The world’s top-rated horse took her career prize money to $3.2 million with a blistering finish in the TJ Smith Stakes at Randwick.
That’s about the same as her value by weight at the cost of real caviar, around $6000 a kilogram for the highest grade.
The hulking galloper hits the scales at 575 kilos, or $3.45 million in caviar terms.
So her 12th victory from 12 starts makes her worth her weight in the finest sturgeon’s roe, give or take a spoonful for each of the 25,000-plus spectators who gave her a standing ovation on Saturday.
And there’s plenty more Beluga where that came from, as the four-year-old mare’s owners eye riches abroad for their miracle sprinter.
Black Caviar, an almost unbackable favourite at $1.14, gave connections a few palpitations early in Saturday’s $1 million Group One race, but mowed down Hay List 100 metres from home and won the $600,000 first prize going away.
“She takes your breath away,” said jockey Luke Nolen, whose biggest complaint is that his rides on Black Caviar don’t last long enough.

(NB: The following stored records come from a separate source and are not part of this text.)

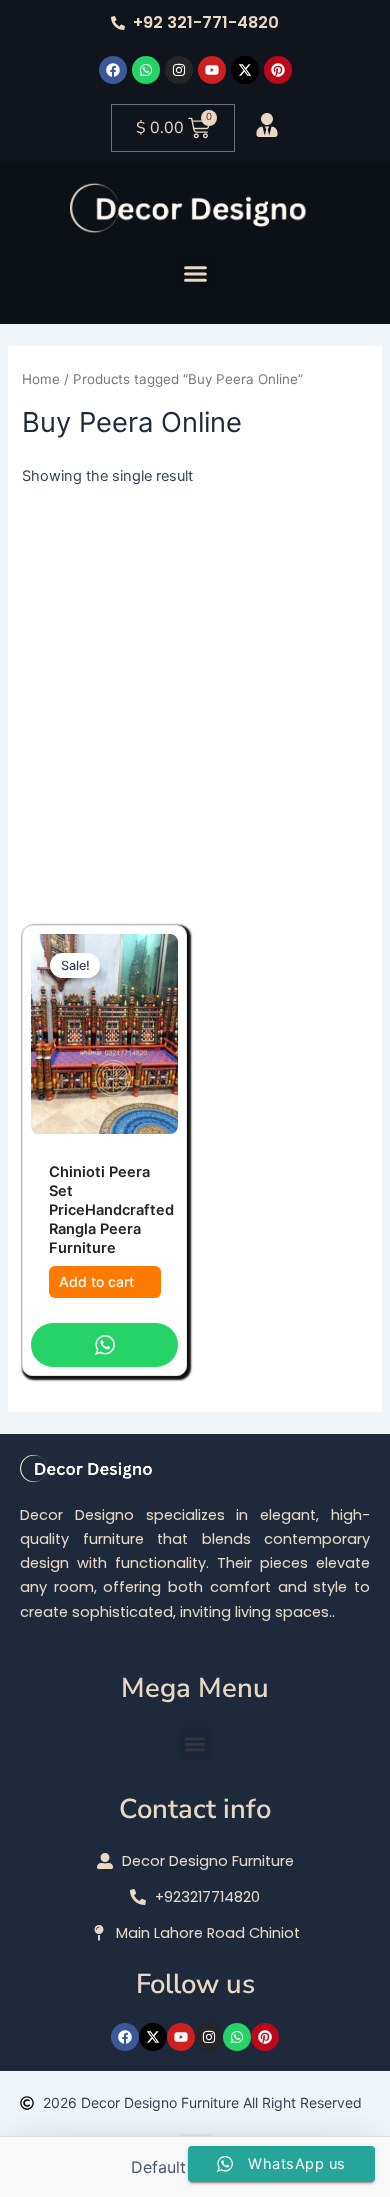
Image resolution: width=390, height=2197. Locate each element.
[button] (195, 273)
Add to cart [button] (96, 1281)
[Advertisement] (195, 693)
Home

“She is a once in a lifetime horse.”
Neil Werrett, one of five owners who have already had their $200,000 price tag repaid 16 times in prize money, said: “She has been brilliant for all of us.
“She continues to defy gravity.”
Trainer Peter Moody paid tribute to the crowds who flocked to see the most talked about horse in Australian racing.
“It’s great to see how well she has been received,” Moody said.
“She has put our sport back to the forefront where it belongs.”
“She is a hero horse and a people’s horse,” Australian Turf Club CEO Darren Pearce said.
“Everyone is getting on board the Black Caviar express.”
It was the first time Black Caviar had raced outside Victoria, but going the “wrong way round” didn’t seem to bother her one bit.
She dominated the day to such an extent that she grabbed all the limelight from Shamrocker, ridden by Glen Boss, who became the first filly in more than two decades to win the the feature race, the $1.5 million Australian Derby.
Helmet’s victory in the other Group One race, the 1400m Sires’ Produce Stakes, gave trainer Peter Snowden, the Darley stable and jockey Kerrin McEvoy the second leg of Sydney’s autumn triple crown for two-year-olds after Sepoy’s Golden Slipper triumph last week.
But no matter what anyone else did, the day belonged to Black Caviar.